[Dataset records — start]

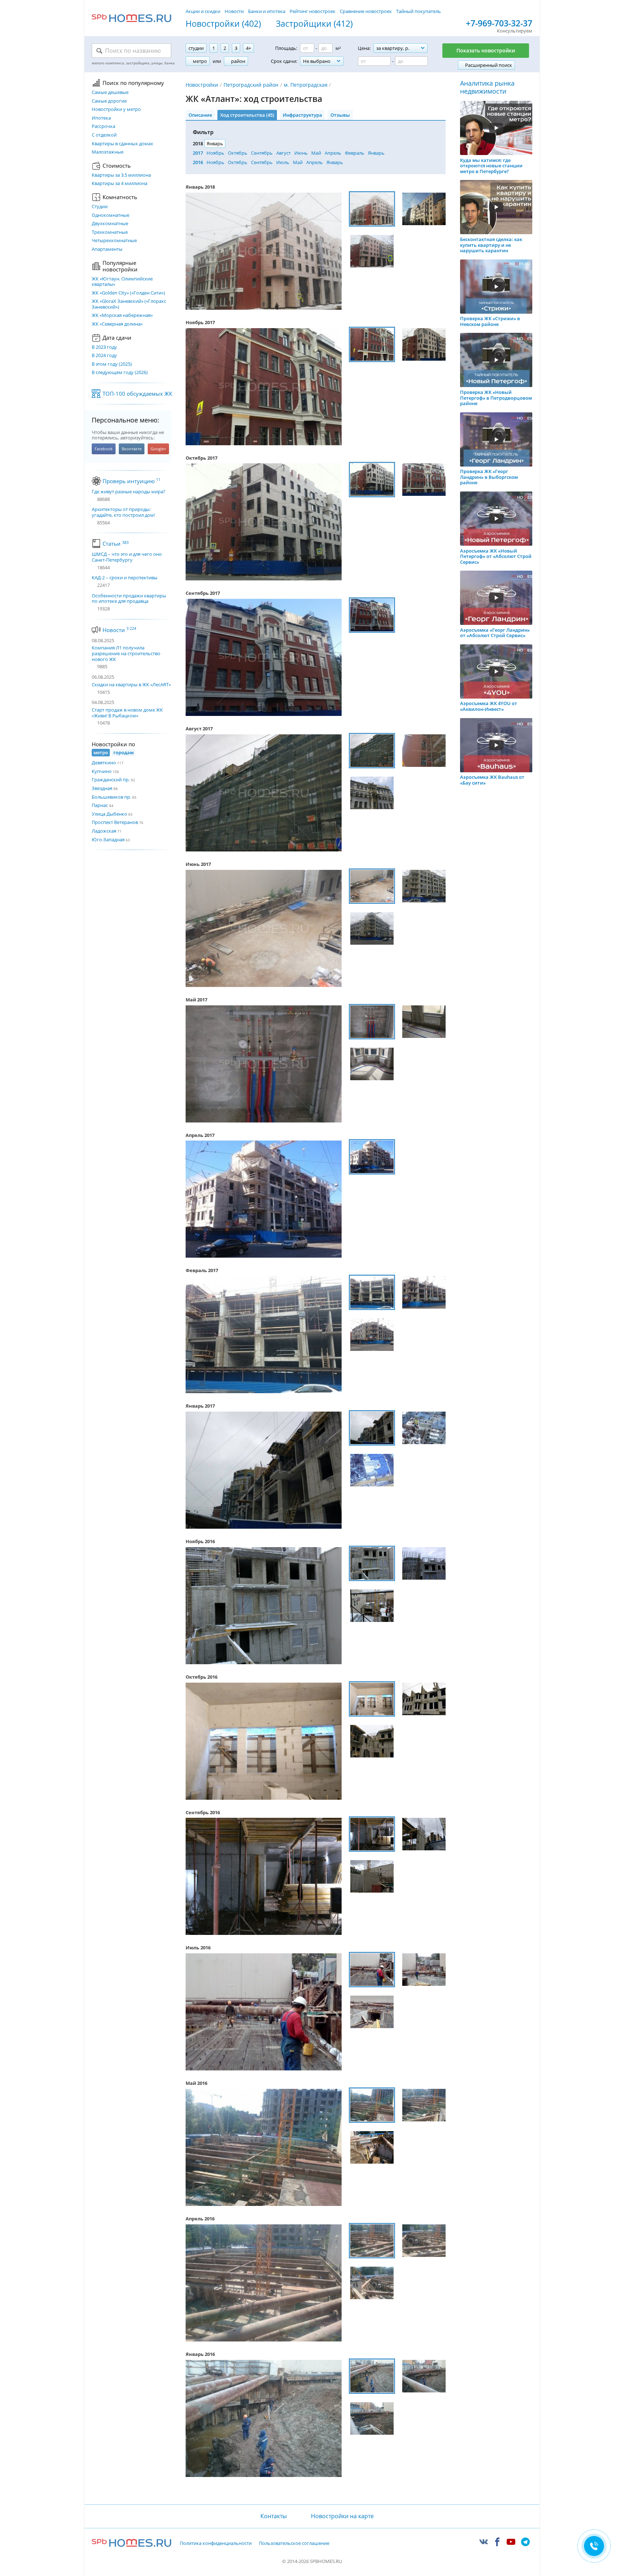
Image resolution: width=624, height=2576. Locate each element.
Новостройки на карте (342, 2516)
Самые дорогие (109, 101)
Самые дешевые (110, 92)
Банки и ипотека (266, 11)
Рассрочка (103, 126)
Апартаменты (107, 249)
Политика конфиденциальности (216, 2543)
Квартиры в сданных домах (122, 144)
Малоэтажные (108, 152)
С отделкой (104, 135)
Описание (200, 115)
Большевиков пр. (111, 797)
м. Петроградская (306, 84)
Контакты (273, 2516)
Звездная (102, 788)
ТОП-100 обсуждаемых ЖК (137, 393)
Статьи (116, 543)
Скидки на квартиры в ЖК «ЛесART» (131, 684)
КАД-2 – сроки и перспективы (124, 578)
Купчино (102, 771)
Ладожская (104, 831)
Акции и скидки (203, 11)
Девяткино (104, 762)
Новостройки (202, 84)
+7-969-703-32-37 (499, 23)
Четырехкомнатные (114, 241)
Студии (100, 207)
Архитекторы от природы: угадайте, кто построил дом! (123, 512)
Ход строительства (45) (247, 115)
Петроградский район (251, 84)
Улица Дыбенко (109, 814)
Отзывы (340, 115)
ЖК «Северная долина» (117, 324)
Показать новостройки (485, 50)
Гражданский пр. (111, 779)
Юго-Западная (108, 839)
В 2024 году (104, 356)
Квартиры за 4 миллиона (119, 183)
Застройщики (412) (314, 24)
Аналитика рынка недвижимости (487, 87)
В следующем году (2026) (120, 372)
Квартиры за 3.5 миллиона (121, 175)
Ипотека (101, 118)
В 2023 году (104, 347)
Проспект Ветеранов (115, 822)
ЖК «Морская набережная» (122, 315)
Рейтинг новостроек (312, 11)
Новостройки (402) (223, 24)
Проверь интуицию (131, 481)
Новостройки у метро (116, 109)
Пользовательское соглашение (294, 2543)
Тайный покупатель (418, 11)
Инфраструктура (302, 115)
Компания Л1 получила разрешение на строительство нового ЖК (126, 653)
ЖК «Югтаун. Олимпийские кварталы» (122, 281)
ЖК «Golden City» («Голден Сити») (128, 293)
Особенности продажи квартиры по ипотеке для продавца (129, 598)
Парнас (100, 805)
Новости (234, 11)
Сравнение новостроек (366, 11)
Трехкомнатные (110, 232)
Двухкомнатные (110, 224)
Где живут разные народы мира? (128, 492)
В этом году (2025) (112, 364)
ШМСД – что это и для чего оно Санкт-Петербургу (127, 557)
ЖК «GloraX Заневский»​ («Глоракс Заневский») (129, 304)
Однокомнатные (110, 215)
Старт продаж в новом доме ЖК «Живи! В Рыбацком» (127, 713)
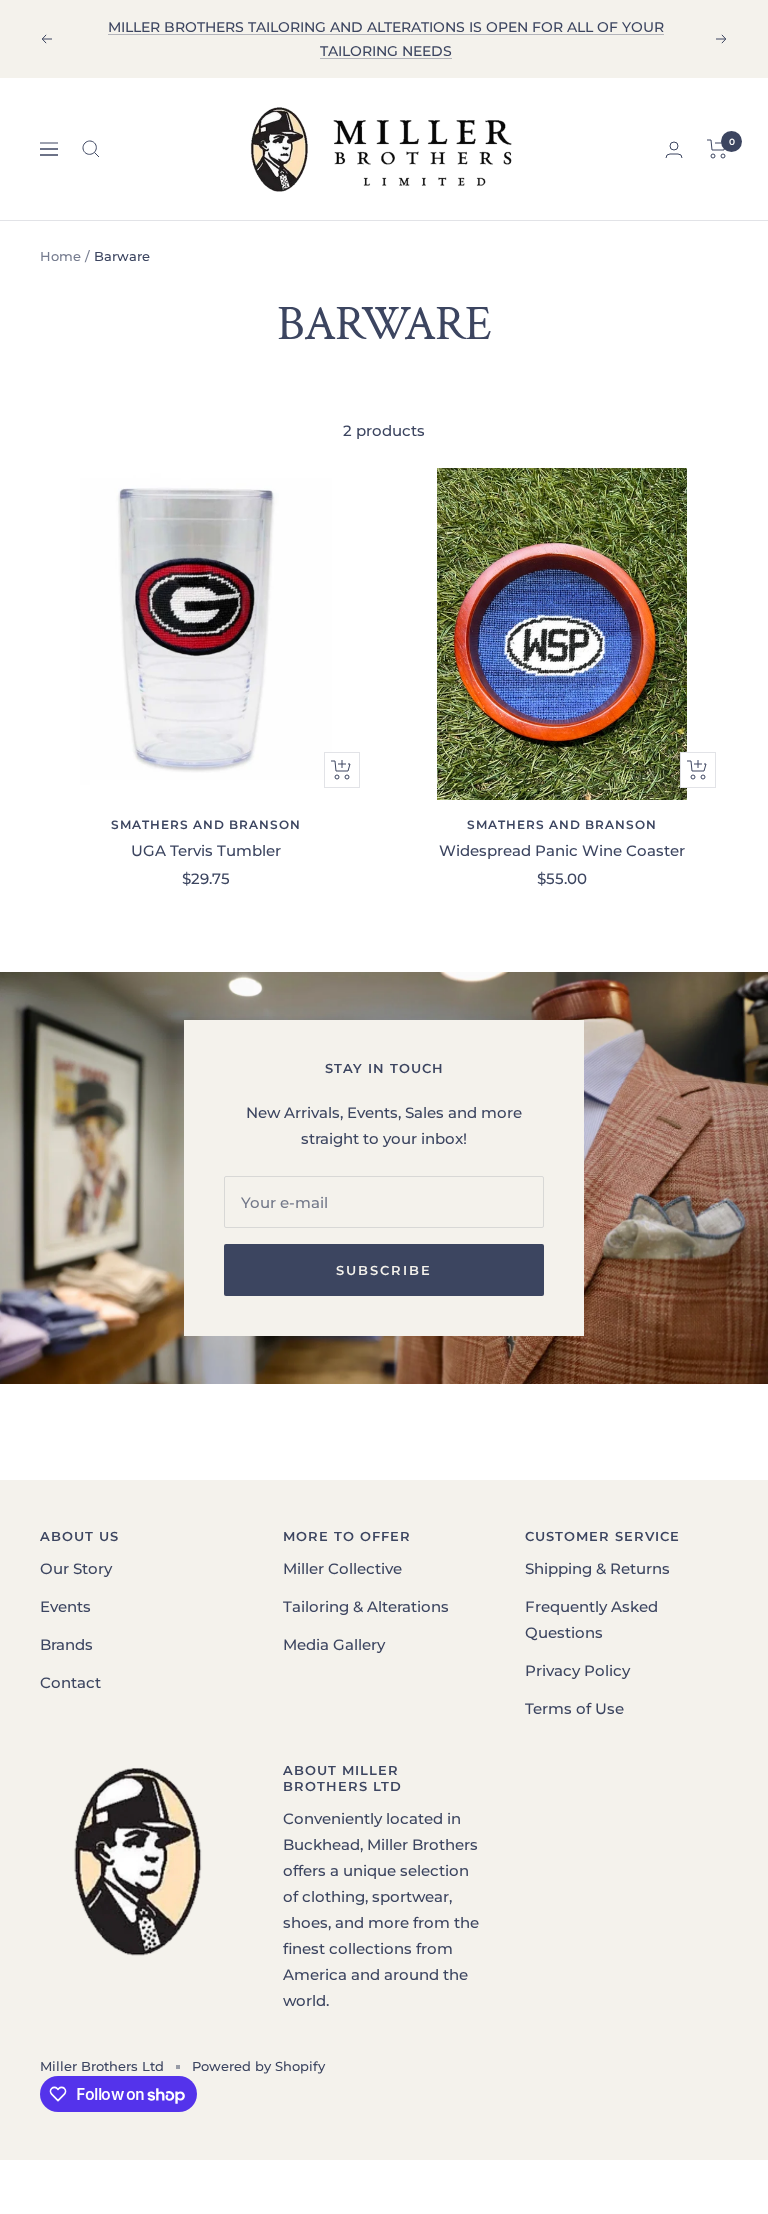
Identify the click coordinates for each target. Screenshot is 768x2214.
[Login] (674, 149)
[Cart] (717, 149)
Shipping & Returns (597, 1568)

[Dataset records — finish]

## Exercise brief
Pictures stay out. Print the lines of the records above exactly, from the first through the one with "Квартиры за 4 миллиона (119, 183)".

## Task response
Image resolution: width=624, height=2576. Locate each element.
Новостройки на карте (342, 2516)
Самые дорогие (109, 101)
Самые дешевые (110, 92)
Банки и ипотека (266, 11)
Рассрочка (103, 126)
Апартаменты (107, 249)
Политика конфиденциальности (216, 2543)
Квартиры в сданных домах (122, 144)
Малоэтажные (108, 152)
С отделкой (104, 135)
Описание (200, 115)
Большевиков пр. (111, 797)
м. Петроградская (306, 84)
Контакты (273, 2516)
Звездная (102, 788)
ТОП-100 обсуждаемых ЖК (137, 393)
Статьи (116, 543)
Скидки на квартиры в ЖК «ЛесART» (131, 684)
КАД-2 – сроки и перспективы (124, 578)
Купчино (102, 771)
Ладожская (104, 831)
Акции и скидки (203, 11)
Девяткино (104, 762)
Новостройки (202, 84)
+7-969-703-32-37 (499, 23)
Четырехкомнатные (114, 241)
Студии (100, 207)
Архитекторы от природы: угадайте, кто построил дом! (123, 512)
Ход строительства (45) (247, 115)
Петроградский район (251, 84)
Улица Дыбенко (109, 814)
Отзывы (340, 115)
ЖК «Северная долина» (117, 324)
Показать новостройки (485, 50)
Гражданский пр. (111, 779)
Юго-Западная (108, 839)
В 2024 году (104, 356)
Квартиры за 4 миллиона (119, 183)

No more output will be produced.